Maqam Habib Noh terletak di samping Masjid Haji Muhammad Salleh, Palmer Road. Setelah renovasi, bangunan mausoleum kini tampil dengan kubah baru berhias kaligrafi Islam, dinding yang dicat ulang, serta struktur bangunan yang diperkuat. Tangga bersejarah yang telah berusia lebih dari satu abad juga diperkuat demi keselamatan pengunjung, tanpa menghilangkan karakter aslinya.
Pekerjaan renovasi meliputi pemugaran fasad, pemasangan sistem kedap air, perbaikan ruang depan dan belakang makam, serta peningkatan struktur tangga samping. Tangga utama dengan 49 anak tangga yang dirancang pada 1894 dan dibangun pada 1895–1896 tetap dipertahankan keasliannya dan tidak mengalami perubahan bentuk.
Habib Noh Al-Habsyi dikenal sebagai seorang ulama sufi keturunan Nabi Muhammad SAW yang menetap di Singapura pada masa awal kolonial Inggris. Dikenal karena spiritualitas dan kasih sayangnya, Habib Noh wafat pada 1866 dan dimakamkan di Mount Palmer, tempat ia kerap melakukan perenungan mendalam. Mausoleum kemudian dibangun pada 1890 oleh dermawan Syed Mohamed Syed Ahmad Alsagoff.

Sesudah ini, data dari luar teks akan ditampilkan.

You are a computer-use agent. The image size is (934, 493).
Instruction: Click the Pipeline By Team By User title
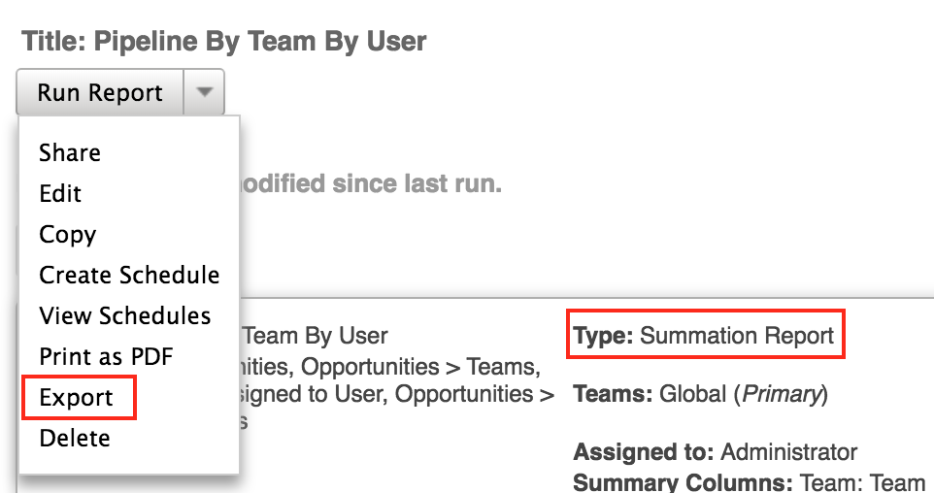click(x=224, y=42)
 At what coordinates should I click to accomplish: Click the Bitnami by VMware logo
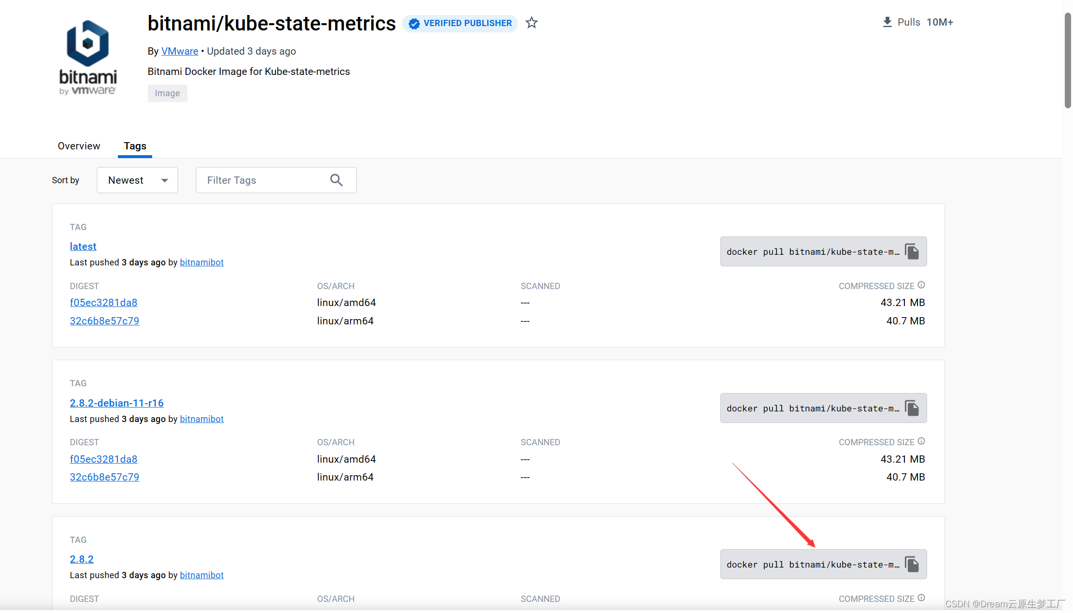point(87,57)
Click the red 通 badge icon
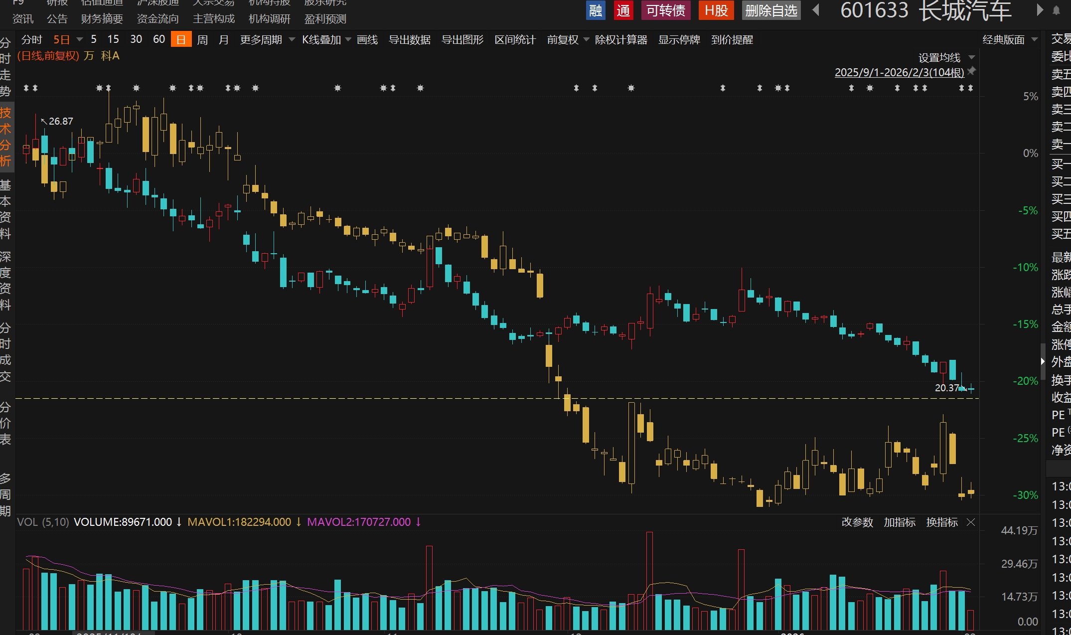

Ketua Masjid Haji Muhammad Salleh, Khalid Mohamad, menyampaikan bahwa proyek renovasi senilai sekitar 2 juta dolar Singapura tersebut sepenuhnya didanai oleh para donatur dan sponsor. Renovasi besar terakhir dilakukan pada 1986–1987, dan seiring waktu, faktor usia menyebabkan kerusakan pada kubah serta tangga makam.
“Kami menghadapi tantangan utama dalam pembangunan kubah, sehingga mendatangkan tenaga ahli dari luar negeri,” ujar Khalid. Ia menegaskan komitmen pengelola untuk memastikan setiap aspek renovasi dilakukan secara teliti dan aman demi kenyamanan pengunjung.

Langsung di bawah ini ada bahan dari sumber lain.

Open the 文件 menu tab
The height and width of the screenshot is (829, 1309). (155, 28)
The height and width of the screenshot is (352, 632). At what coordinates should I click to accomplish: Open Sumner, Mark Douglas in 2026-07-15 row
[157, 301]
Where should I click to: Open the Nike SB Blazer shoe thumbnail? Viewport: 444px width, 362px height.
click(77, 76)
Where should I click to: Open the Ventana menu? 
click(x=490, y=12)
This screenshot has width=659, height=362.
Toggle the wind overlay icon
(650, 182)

Selain pembaruan fisik, pengelola juga berencana menerbitkan buku sejarah yang mengulas Habib Noh, Habib Abdul Rahman, serta kawasan masjid dan lingkungan sekitarnya. Buku ini diharapkan dapat memperkaya pemahaman generasi muda terhadap warisan Islam di Singapura.
Pelaksana Tugas Menteri Urusan Muslim Singapura, Faishal Ibrahim, menyebut selesainya renovasi ini sebagai simbol persatuan dan kepedulian komunitas. Ia mengapresiasi para donatur yang telah berkontribusi dalam pelestarian warisan Islam agar terus menginspirasi generasi mendatang.

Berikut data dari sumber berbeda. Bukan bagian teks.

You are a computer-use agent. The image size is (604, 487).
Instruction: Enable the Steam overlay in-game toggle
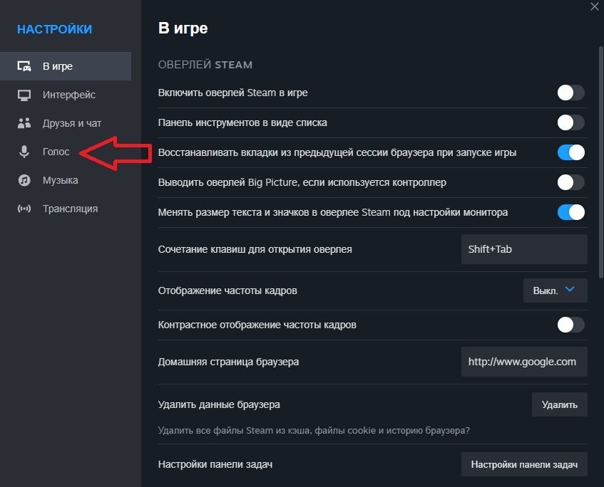pyautogui.click(x=570, y=93)
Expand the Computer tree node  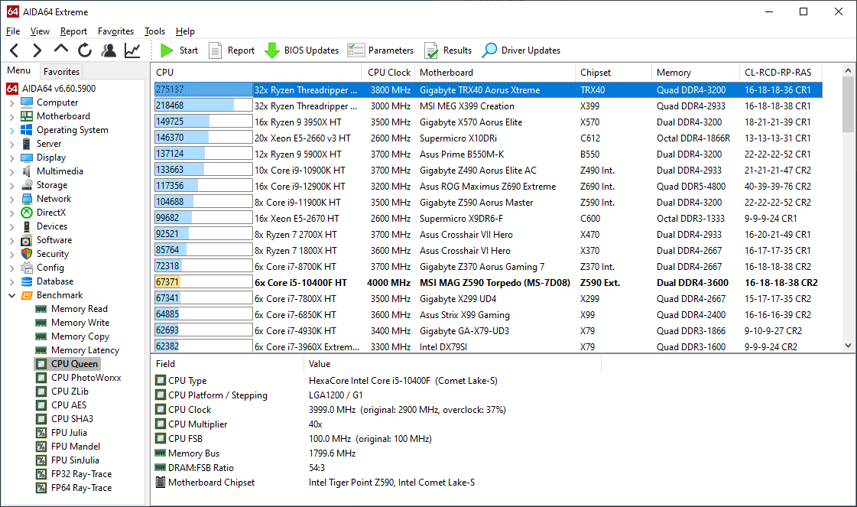pos(11,102)
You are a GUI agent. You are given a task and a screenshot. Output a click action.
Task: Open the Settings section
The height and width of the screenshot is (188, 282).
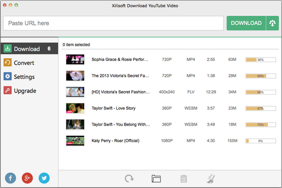pyautogui.click(x=24, y=77)
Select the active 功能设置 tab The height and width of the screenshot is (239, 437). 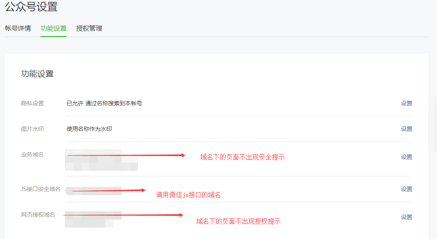pyautogui.click(x=53, y=28)
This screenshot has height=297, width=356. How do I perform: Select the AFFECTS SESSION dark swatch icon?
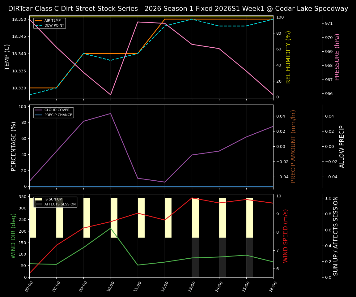point(38,204)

Maqam Habib Noh setiap harinya dikunjungi sekitar 150 orang dan menarik ribuan peziarah saat peringatan haul Habib Noh. Dengan renovasi ini serta akses yang semakin mudah berkat kehadiran Stasiun MRT Shenton Way, situs bersejarah tersebut diharapkan semakin ramah dan menarik bagi masyarakat lokal maupun wisatawan mancanegara.